| DOCUMENT EXCERPT |

########################################

With evolving technology, Wall Street managed, processed, and interpreted data for the benefit of their client and the firm. The transitions from paper to digital sources, from domestic to global data, from fixed-line phones to mobile devices, from mainframe computers to desktop systems and new applications were not always smooth and were often frustrating. We encountered time consuming and repetitive data entry, user interfaces that were not always parallel to processes, systems that were not compatible and privacy issues. New technologies were beta tested.

I imagine that HIM professionals have had similar experiences implementing EHRs. It is important for HIM professionals to become knowledgeable about all technology at their disposal, how to use it, communicate feedback, demand accuracy, and have patience.


What degree of risk does a healthcare organization face if it doesn’t implement an information governance program?

While healthcare professionals’ primary focus is wellness promotion, healthcare is a “business” and should be managed as such. Certainly healthcare is more complicated than most businesses because of government involvement, regulations, numerous stakeholders, privacy issues, and volumes of sensitive data. However, the question really should be: What degree of risk does any organization/business face when it does not proactively manage a strategic asset? The answer is: significant risk.

########################################

Saved data entries:

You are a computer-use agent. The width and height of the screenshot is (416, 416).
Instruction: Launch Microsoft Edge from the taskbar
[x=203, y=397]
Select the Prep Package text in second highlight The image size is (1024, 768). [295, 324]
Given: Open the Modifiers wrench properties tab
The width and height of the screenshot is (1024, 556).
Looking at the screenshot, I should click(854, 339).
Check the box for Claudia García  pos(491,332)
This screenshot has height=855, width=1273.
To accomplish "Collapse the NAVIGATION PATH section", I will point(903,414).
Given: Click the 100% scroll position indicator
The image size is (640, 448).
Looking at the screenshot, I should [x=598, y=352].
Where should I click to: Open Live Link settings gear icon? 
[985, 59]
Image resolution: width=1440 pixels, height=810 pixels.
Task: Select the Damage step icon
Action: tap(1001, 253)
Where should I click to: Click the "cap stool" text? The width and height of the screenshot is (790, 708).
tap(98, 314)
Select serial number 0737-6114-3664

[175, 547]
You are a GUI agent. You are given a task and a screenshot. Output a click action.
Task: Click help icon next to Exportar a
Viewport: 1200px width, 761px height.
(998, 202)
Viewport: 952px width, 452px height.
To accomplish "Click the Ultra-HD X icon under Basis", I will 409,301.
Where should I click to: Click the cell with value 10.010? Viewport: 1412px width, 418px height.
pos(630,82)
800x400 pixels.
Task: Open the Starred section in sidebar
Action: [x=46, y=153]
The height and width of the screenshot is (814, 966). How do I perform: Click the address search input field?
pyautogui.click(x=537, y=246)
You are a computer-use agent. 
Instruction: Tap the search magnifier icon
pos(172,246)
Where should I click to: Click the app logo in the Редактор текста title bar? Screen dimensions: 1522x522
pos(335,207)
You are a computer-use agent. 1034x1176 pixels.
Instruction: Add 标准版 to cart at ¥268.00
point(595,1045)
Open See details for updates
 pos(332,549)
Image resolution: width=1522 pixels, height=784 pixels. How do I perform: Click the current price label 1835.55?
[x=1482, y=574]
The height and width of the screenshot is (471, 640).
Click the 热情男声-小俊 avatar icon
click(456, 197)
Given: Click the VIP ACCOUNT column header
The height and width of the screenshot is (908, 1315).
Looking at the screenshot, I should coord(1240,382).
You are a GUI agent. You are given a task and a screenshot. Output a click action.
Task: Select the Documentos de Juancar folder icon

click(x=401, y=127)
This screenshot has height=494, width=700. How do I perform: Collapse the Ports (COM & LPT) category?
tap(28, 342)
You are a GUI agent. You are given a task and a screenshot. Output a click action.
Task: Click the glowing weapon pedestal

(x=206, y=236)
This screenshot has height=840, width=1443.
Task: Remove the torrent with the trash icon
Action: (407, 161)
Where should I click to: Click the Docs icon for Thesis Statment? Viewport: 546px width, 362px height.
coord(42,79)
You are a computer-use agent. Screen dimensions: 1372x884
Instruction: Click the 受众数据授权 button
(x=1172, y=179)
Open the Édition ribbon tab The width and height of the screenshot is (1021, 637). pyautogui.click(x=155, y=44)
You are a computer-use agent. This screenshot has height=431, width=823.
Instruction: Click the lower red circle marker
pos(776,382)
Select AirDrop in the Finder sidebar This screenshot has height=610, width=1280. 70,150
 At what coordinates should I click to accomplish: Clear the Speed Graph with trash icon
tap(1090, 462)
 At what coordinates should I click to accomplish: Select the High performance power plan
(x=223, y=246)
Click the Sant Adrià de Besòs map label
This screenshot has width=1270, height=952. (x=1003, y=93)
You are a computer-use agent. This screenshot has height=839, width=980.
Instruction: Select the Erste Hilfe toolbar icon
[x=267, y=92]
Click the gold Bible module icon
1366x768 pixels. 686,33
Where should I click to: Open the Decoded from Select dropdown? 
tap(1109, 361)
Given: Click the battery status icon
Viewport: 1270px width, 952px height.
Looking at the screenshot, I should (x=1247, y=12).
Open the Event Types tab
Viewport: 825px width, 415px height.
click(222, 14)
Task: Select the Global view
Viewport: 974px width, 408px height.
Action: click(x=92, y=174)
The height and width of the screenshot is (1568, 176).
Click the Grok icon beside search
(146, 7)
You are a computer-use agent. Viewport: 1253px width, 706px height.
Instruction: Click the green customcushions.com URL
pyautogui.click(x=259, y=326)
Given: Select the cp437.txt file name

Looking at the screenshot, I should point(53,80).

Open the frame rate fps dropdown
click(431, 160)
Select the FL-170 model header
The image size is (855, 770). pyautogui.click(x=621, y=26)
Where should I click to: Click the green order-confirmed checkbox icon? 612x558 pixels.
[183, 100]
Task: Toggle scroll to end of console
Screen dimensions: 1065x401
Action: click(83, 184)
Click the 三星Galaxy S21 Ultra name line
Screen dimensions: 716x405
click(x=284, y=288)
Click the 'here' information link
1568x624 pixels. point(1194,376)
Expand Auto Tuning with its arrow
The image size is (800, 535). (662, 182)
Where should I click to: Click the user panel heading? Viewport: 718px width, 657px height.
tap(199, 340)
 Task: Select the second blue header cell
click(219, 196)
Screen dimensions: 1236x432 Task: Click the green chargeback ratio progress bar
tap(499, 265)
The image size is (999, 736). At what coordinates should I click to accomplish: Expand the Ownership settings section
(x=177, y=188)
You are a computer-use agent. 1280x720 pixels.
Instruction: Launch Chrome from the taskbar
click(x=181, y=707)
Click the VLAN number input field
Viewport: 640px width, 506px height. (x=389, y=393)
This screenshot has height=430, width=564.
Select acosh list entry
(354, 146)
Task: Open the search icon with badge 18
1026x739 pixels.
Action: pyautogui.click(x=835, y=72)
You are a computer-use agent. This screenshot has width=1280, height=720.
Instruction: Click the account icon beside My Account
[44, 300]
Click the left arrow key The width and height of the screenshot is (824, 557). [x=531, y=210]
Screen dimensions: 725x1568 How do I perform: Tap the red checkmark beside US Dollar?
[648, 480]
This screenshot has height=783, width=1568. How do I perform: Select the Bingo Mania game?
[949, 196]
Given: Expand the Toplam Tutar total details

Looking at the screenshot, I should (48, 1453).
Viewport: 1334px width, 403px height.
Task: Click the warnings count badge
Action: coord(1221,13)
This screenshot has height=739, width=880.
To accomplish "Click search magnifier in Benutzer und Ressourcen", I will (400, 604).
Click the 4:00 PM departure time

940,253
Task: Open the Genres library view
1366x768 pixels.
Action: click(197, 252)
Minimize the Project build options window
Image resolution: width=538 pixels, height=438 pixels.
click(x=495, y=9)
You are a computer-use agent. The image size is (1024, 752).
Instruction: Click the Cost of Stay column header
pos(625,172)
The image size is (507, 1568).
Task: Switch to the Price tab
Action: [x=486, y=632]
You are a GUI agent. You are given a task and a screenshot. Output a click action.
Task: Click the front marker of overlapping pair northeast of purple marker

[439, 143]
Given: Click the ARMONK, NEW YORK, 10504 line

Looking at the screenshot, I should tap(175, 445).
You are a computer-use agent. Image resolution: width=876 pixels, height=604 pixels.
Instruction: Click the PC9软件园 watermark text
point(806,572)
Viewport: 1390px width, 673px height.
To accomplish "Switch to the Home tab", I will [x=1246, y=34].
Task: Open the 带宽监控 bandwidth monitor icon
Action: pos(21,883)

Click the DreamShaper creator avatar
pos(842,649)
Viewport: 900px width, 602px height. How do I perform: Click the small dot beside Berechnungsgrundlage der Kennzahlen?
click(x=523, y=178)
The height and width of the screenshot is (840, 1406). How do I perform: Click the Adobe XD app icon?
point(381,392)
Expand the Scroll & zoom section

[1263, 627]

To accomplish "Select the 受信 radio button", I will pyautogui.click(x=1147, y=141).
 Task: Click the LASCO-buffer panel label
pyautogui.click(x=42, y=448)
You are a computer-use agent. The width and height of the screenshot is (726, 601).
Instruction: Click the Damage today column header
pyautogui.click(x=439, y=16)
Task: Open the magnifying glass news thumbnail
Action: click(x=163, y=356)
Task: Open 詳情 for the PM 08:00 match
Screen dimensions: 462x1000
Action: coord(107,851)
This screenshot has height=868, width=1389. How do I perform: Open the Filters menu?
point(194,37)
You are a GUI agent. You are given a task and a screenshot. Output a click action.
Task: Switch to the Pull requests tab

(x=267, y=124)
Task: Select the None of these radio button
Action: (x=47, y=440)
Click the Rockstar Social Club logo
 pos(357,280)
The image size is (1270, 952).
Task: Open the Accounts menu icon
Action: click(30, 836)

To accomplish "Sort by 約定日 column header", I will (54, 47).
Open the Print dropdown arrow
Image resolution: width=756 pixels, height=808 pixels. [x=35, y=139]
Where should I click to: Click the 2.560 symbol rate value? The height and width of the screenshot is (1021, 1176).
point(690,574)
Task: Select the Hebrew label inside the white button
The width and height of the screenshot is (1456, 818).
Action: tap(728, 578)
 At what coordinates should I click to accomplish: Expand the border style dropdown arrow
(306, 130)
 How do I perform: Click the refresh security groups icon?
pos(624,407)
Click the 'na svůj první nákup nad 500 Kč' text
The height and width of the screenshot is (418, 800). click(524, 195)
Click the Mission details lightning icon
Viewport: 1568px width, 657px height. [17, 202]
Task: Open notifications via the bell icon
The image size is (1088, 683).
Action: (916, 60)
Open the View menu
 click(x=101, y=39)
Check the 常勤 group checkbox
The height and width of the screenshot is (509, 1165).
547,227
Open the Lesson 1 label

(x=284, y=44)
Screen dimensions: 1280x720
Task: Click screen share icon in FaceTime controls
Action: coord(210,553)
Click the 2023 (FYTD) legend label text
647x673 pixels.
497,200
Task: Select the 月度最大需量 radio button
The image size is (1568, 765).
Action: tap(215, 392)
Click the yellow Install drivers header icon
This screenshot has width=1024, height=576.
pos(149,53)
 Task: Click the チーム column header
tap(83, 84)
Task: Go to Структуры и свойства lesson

########################################

| PROBLEM SET |
• a. List the factors that the passage on information governance says make healthcare more complicated than most businesses.
• b. Repeat the stretch of the passage on information governance from "With evolving technology, Wall" through "were beta tested." word for word.

| RESULTS IN ORDER |
• a. Government involvement, regulations, numerous stakeholders, privacy issues, volumes of sensitive data

• b.
With evolving technology, Wall Street managed, processed, and interpreted data for the benefit of their client and the firm. The transitions from paper to digital sources, from domestic to global data, from fixed-line phones to mobile devices, from mainframe computers to desktop systems and new applications were not always smooth and were often frustrating. We encountered time consuming and repetitive data entry, user interfaces that were not always parallel to processes, systems that were not compatible and privacy issues. New technologies were beta tested.